*** RECORDS FOR PROCESSING
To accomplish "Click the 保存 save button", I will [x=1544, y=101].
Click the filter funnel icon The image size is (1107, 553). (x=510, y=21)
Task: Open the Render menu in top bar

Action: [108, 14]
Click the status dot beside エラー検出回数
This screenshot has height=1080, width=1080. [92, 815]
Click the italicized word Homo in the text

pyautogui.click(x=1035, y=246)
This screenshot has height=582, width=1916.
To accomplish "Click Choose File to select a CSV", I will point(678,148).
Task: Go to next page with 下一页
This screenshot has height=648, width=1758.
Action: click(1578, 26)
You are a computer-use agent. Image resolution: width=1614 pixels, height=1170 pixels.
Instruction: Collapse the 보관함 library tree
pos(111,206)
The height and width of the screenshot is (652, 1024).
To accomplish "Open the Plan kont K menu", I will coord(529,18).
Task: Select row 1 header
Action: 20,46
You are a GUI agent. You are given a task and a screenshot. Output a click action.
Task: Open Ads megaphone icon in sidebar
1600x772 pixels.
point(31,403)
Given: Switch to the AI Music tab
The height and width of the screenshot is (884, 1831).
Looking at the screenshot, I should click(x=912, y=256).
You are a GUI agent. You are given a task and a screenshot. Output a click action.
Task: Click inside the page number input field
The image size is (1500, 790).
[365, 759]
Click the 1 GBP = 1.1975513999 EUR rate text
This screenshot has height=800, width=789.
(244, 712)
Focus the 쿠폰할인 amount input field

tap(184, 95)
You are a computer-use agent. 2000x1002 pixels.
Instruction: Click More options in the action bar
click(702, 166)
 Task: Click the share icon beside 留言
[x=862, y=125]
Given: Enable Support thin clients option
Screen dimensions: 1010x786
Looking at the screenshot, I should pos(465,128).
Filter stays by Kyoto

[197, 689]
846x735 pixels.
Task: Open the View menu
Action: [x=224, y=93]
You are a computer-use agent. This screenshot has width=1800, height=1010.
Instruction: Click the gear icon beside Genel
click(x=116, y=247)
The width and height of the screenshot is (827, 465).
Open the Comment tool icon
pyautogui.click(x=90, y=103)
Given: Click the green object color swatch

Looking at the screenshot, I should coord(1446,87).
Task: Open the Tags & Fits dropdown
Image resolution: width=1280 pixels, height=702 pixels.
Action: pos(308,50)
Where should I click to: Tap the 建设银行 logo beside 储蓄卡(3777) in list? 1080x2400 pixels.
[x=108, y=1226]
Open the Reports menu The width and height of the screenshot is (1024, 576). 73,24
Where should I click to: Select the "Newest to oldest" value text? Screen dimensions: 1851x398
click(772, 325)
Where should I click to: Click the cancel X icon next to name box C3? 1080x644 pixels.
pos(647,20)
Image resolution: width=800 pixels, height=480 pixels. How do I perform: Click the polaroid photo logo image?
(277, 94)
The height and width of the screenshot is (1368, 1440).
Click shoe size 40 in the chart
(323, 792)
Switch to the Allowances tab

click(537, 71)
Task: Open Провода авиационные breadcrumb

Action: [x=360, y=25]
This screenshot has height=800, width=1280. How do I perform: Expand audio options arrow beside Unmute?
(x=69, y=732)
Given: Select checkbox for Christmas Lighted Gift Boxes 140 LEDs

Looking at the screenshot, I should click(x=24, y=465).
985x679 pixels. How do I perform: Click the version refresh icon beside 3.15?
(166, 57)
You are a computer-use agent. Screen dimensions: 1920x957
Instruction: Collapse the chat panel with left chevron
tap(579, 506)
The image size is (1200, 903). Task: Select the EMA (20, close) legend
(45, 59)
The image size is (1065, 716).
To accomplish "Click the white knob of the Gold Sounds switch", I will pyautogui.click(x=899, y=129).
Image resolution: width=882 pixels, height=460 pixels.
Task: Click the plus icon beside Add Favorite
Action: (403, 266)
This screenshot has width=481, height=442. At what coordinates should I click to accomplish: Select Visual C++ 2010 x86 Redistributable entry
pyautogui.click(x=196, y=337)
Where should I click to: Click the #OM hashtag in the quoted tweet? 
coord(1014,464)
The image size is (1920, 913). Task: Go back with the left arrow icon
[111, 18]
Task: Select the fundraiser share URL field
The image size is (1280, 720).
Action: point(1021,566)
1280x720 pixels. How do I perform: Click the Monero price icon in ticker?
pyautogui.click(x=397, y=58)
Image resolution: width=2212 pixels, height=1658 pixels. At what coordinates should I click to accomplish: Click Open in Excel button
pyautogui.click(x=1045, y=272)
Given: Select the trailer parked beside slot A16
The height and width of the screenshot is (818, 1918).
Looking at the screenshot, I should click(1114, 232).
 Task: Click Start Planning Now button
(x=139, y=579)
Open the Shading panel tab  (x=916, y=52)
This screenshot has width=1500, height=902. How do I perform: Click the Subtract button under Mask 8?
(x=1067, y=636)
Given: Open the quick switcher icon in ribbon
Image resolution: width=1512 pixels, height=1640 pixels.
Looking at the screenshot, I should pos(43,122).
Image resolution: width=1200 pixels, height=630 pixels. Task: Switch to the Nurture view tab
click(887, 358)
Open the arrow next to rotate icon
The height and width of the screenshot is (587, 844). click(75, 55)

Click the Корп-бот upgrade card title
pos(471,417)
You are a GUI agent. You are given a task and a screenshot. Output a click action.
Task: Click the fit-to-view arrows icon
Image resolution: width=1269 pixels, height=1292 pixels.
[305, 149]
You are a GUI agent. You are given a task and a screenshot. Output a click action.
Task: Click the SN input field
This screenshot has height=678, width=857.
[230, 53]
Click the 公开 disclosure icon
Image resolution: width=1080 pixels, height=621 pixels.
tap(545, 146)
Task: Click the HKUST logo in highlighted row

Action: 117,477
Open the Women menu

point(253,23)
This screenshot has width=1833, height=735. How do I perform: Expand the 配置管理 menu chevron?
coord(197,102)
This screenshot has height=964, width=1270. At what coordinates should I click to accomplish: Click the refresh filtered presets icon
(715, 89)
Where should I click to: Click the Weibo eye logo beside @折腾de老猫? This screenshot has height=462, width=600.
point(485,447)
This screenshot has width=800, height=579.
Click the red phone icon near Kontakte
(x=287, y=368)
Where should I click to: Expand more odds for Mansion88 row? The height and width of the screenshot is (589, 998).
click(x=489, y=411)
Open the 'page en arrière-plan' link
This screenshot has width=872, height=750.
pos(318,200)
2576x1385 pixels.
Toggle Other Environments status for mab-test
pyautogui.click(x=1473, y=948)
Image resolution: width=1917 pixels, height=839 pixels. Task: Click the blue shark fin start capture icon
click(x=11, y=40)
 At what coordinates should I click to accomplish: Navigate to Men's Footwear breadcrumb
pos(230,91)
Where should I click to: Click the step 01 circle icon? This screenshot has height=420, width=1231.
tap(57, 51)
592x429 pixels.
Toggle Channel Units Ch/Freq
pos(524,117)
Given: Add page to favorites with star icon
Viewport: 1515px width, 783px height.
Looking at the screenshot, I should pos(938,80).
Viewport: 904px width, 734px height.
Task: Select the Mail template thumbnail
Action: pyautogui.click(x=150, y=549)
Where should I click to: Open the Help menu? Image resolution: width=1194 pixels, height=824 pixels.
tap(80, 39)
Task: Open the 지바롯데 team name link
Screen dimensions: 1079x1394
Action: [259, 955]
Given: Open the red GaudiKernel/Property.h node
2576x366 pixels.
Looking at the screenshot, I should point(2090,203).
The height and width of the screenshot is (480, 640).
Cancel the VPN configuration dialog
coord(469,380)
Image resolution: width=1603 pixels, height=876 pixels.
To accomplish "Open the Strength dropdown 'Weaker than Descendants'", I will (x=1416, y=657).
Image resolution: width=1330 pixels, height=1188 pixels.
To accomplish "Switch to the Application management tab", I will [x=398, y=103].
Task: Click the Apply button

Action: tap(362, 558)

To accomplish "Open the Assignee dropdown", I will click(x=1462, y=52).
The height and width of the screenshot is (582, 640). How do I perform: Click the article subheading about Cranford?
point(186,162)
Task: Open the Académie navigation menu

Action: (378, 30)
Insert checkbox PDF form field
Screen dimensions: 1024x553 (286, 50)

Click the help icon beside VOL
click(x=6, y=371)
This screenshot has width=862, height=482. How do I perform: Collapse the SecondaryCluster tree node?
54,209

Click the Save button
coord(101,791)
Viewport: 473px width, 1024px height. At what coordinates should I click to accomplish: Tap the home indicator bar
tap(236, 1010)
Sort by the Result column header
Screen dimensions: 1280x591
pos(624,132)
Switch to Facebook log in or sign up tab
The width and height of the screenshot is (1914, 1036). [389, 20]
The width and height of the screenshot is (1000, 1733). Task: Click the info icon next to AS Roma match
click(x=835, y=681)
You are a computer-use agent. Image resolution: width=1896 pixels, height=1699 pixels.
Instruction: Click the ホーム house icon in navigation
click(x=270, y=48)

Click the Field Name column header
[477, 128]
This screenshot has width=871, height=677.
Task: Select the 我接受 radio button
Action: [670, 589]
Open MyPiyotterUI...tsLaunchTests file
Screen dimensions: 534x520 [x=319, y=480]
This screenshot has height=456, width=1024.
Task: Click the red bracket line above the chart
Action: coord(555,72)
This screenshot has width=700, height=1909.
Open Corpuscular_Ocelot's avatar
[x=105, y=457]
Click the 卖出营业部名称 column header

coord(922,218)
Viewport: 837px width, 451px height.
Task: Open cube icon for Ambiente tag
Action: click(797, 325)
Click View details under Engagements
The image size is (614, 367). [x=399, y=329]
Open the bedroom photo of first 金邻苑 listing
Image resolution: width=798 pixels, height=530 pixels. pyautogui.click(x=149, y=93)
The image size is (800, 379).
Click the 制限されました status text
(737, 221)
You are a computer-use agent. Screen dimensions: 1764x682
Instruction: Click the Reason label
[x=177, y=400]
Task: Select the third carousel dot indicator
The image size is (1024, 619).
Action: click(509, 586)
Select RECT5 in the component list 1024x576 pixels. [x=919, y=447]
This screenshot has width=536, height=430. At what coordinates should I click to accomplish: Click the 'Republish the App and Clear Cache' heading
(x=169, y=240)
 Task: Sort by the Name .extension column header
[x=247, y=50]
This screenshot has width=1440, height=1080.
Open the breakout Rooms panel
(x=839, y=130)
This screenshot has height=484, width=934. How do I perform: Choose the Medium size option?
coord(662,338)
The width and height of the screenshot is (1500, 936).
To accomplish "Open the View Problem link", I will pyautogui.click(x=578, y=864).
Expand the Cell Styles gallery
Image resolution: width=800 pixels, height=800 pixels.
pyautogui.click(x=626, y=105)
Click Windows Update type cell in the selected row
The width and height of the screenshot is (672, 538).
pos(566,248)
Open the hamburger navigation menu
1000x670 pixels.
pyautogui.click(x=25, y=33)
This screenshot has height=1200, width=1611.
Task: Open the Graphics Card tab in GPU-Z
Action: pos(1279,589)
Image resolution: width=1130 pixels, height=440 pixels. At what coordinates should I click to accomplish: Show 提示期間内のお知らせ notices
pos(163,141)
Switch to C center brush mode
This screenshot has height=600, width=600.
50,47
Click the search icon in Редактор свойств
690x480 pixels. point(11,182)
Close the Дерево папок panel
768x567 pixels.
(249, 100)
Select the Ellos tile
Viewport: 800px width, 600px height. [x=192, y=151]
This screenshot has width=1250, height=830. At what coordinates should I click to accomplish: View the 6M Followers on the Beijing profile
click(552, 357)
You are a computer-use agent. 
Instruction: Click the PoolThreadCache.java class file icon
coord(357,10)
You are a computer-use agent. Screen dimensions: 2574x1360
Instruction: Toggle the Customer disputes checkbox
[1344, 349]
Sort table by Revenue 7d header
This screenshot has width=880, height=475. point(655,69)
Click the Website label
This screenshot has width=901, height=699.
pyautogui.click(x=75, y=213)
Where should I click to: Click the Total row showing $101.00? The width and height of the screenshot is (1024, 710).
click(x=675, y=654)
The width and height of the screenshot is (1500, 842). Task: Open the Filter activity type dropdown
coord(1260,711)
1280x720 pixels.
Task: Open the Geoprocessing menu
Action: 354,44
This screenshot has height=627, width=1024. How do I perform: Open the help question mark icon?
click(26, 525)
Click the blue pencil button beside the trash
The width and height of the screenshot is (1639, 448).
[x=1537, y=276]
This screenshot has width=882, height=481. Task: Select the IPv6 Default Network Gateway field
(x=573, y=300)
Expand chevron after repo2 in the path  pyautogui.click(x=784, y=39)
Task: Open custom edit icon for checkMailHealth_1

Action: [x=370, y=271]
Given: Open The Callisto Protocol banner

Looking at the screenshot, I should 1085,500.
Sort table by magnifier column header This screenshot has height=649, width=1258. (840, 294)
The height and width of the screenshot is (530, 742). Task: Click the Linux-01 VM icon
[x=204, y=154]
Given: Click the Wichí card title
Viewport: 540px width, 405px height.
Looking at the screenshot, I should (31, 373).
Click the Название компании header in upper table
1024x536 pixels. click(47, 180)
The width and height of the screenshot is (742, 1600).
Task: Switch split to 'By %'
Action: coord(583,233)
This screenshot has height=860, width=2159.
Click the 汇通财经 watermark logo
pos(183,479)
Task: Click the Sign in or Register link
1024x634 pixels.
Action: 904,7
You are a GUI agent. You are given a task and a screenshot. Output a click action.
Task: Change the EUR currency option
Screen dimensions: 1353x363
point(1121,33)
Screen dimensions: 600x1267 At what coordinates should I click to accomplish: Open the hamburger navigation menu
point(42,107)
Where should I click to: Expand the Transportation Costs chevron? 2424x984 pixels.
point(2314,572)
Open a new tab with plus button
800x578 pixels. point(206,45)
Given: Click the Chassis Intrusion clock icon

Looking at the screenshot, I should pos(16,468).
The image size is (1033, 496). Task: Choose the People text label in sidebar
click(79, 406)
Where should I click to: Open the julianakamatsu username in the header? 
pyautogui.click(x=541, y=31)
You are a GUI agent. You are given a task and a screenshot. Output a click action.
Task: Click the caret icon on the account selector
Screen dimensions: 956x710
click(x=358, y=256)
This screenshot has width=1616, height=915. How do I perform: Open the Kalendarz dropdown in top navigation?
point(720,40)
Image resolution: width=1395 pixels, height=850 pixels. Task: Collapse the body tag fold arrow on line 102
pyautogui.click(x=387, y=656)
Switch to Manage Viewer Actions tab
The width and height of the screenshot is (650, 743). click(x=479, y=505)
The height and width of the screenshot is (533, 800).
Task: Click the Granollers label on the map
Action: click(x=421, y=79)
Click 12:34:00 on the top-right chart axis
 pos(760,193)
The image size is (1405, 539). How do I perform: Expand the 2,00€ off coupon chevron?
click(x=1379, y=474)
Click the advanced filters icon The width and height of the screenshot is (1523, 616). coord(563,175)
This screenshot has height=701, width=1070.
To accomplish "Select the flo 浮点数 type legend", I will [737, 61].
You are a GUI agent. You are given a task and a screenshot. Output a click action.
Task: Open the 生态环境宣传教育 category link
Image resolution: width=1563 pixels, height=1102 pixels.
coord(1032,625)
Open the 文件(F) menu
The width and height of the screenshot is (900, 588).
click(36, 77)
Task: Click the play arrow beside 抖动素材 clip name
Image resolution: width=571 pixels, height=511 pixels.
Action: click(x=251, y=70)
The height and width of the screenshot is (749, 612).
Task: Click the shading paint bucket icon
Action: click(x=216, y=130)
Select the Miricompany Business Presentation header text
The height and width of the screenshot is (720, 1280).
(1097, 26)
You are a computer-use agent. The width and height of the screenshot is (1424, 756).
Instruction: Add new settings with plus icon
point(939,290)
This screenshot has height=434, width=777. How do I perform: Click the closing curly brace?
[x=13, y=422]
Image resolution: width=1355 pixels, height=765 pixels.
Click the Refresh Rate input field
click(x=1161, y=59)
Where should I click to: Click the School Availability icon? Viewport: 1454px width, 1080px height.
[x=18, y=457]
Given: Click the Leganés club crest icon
******
- TO DO
Print the lines above, unchanged, from the start of the records to the line with "The height and width of the screenshot is (652, 1024).", including that final line.

- RESULT FOR THIS TASK
To accomplish "Click the 保存 save button", I will [x=1544, y=101].
Click the filter funnel icon The image size is (1107, 553). (x=510, y=21)
Task: Open the Render menu in top bar

Action: [108, 14]
Click the status dot beside エラー検出回数
This screenshot has height=1080, width=1080. [92, 815]
Click the italicized word Homo in the text

pyautogui.click(x=1035, y=246)
This screenshot has height=582, width=1916.
To accomplish "Click Choose File to select a CSV", I will point(678,148).
Task: Go to next page with 下一页
This screenshot has height=648, width=1758.
Action: click(1578, 26)
You are a computer-use agent. Image resolution: width=1614 pixels, height=1170 pixels.
Instruction: Collapse the 보관함 library tree
pos(111,206)
The height and width of the screenshot is (652, 1024).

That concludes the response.